Spark DataFrame Operations
过滤掉指定列为空值占位符的行
忽略大小写
// df is DataFrame instance
val NULL_VALUES = Set("-", "nan", "null", "none", "_", "", "na")
val nullValues = NULL_VALUES.mkString("'","','", "'")
val dfWithoutNull = df.filter(s"lower($columnName) not in ($nullValues)")
将所有空值占位符全部转化为空字符串
val NULL_VALUES = Set("-", "nan", "null", "none", "_", "", "na")
val nullValues = NULL_VALUES.mkString("'", "','", "'")
val selectCondition = df.columns.map(x => s"(case when lower(trim($x)) in ($nullValues) then '' else trim($x) end) as $x").mkString(",")
val tableName = "table"
df.registerTempTable(tableName)
val dfWithZeroLengthStringAsNull = sqlContext.sql(s"select $selectCondition from $table")

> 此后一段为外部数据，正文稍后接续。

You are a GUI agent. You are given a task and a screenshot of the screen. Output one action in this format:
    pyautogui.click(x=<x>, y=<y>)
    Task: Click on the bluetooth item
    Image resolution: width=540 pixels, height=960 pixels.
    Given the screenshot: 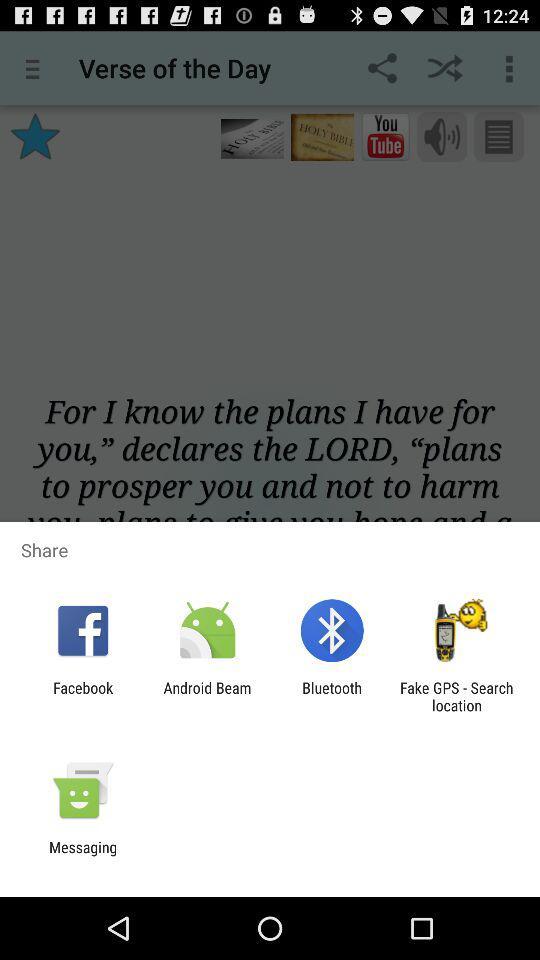 What is the action you would take?
    pyautogui.click(x=332, y=696)
     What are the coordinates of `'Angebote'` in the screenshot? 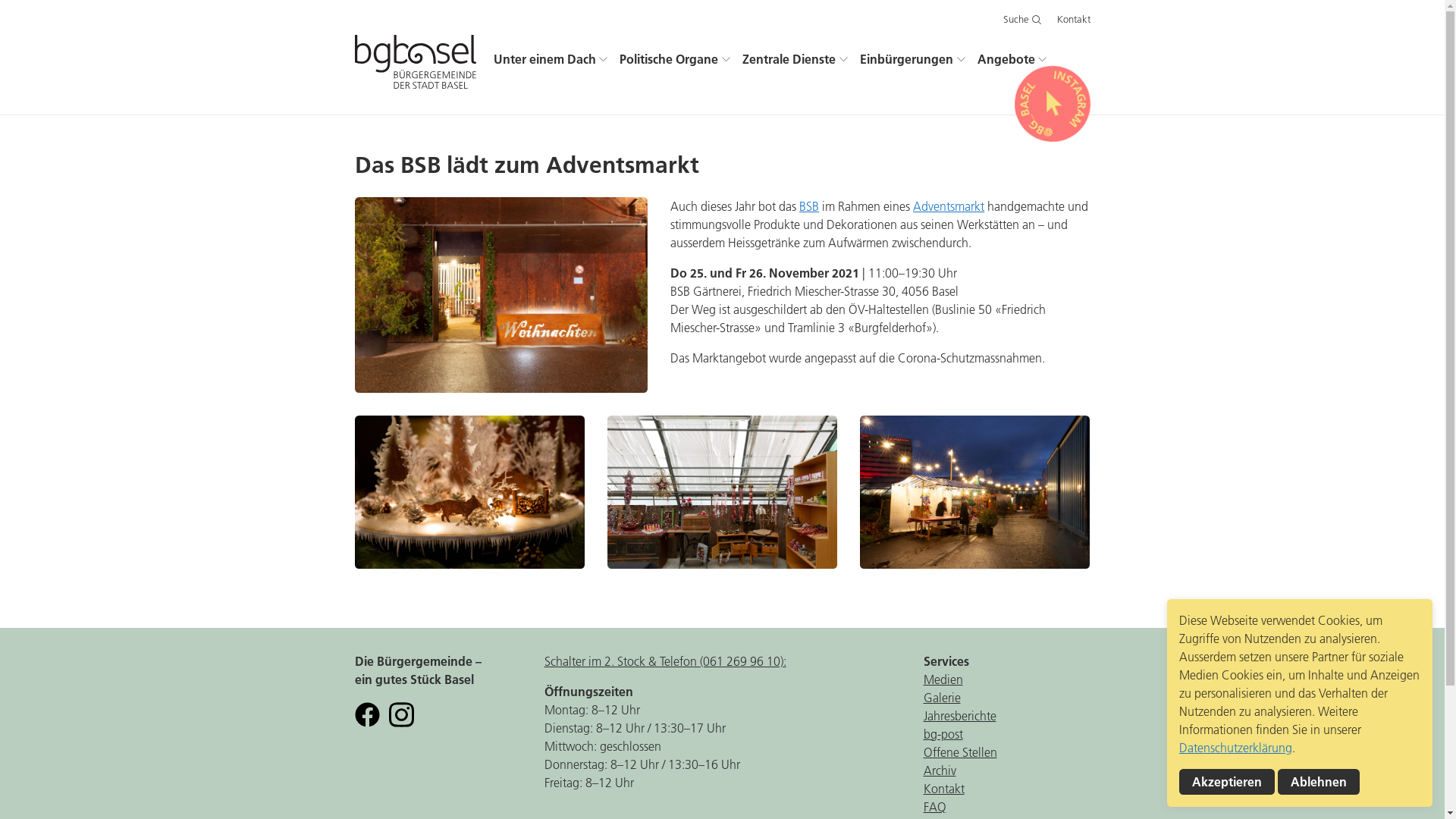 It's located at (1012, 58).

Spark 1.6 递归读取给定目录下的所有csv文件
一开始使用databricks的spark-csv,load到的只能是目录下的所有文件,如果目录下有子目录,就会直接报错。现需要递归load给定目录下所有的文件(包括子目录下的文件):
private def createDataFrame(sqlContext: SQLContext,
dataPath: String,
delimiter: String
): DataFrame = {
val data: RDD[String] = getDataRDD(sqlContext.sparkContext, dataPath)

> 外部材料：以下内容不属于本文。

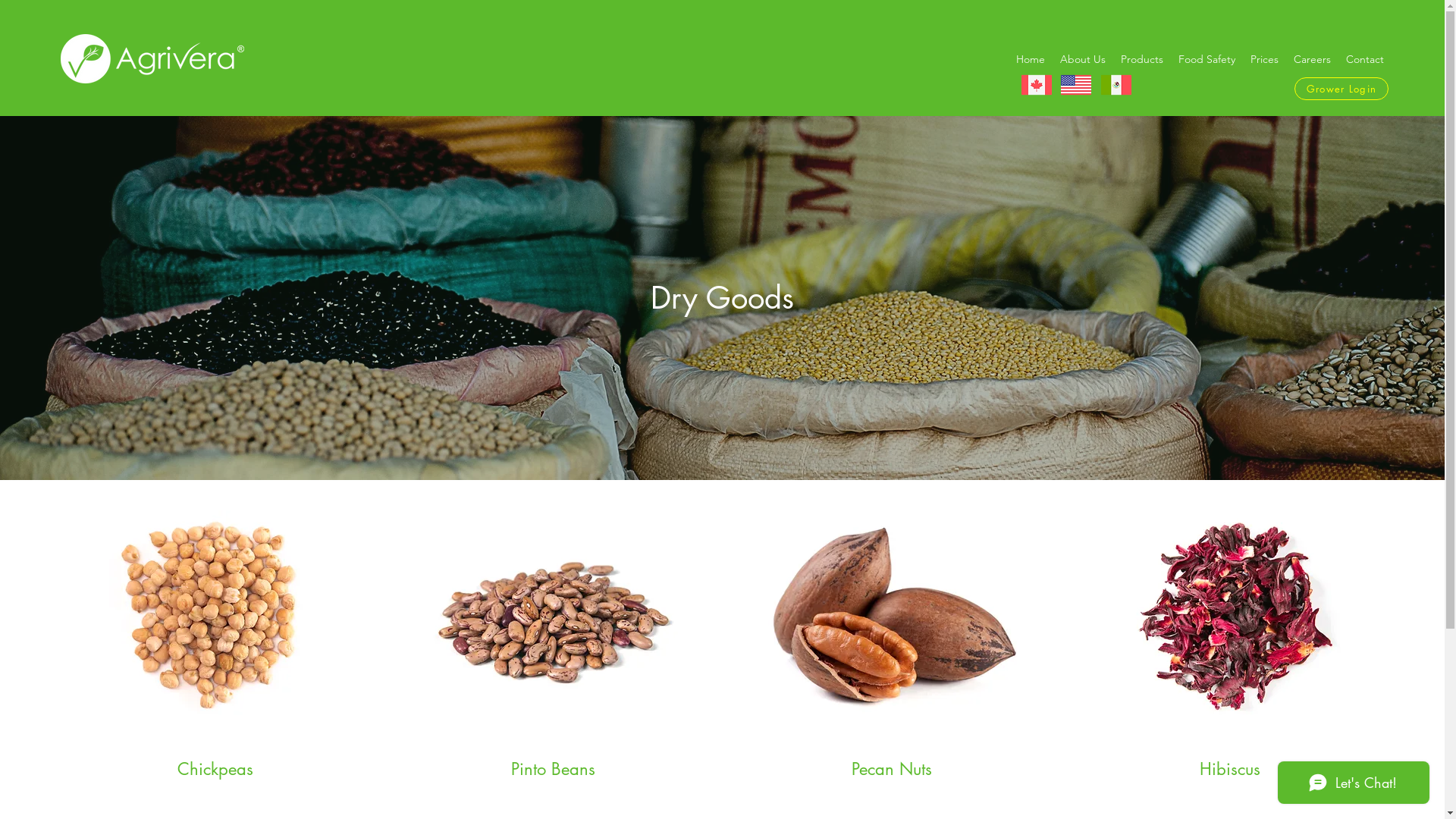 The width and height of the screenshot is (1456, 819). What do you see at coordinates (1365, 58) in the screenshot?
I see `'Contact'` at bounding box center [1365, 58].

val splitRDD = data.map(_.split(delimiter))
generateDataFrame(sqlContext, splitRDD, length)
}
private def generateDataFrame(sqlContext: SQLContext,
splitRDD: RDD[Array[String]],
length: Int
): DataFrame = {
val fields = {
for (index <- 0 until length) yield {
StructField("C" + index, StringType, nullable = true)
}
}
val schema = new StructType(fields.toArray)
val rowRDD = splitRDD.map {
record =>
Row.fromSeq(record)
}
sqlContext.createDataFrame(rowRDD, schema)
}
private def getDataRDD(sparkContext: SparkContext,
dataPath: String
): RDD[String] = {
val allFiles = listFiles(dataPath)
val allRDDs = for (one <- allFiles) yield sparkContext.textFile(one)

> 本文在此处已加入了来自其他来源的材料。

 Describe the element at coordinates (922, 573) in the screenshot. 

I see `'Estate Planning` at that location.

sparkContext.union(allRDDs)
}
private def listFiles(dataPath: String): List[String] {
val conf = new Configuration()
val fs = FileSystem.get(conf)
val filePath = new Path(file)
require(fs.exists(filePath), s"Data directory [$file] does not exists.")
val allSubFiles = fs.listStatus(filePath)
val allDataFiles = new ListBuffer[String]
for (subFile <- allSubFiles) {
if (subFile.isDirectory)
allDataFiles ++= listFiles(subFile.getPath.toString)
else
allDataFiles += subFile.getPath.toString
}
allDataFiles.toList
}
思路很简单,就是先递归读取文件内容,存为rdd,然后将rdd转化为dataframe。
DataFrame cast column type
假设给定一个DataFrame(df),其中有一列(C1)存储的是省份信息(如上海等),将该列转化为double(理论上来说应该报错),使用如下方式:
df.withColumn("C1",dfWithoutNullTargetColumn("C1").cast(DoubleType))
但是结果是该列全部变为null,并没有抛出异常说类型转换失败。仅记录一下该问题。可以先检查该列的类型再做转换。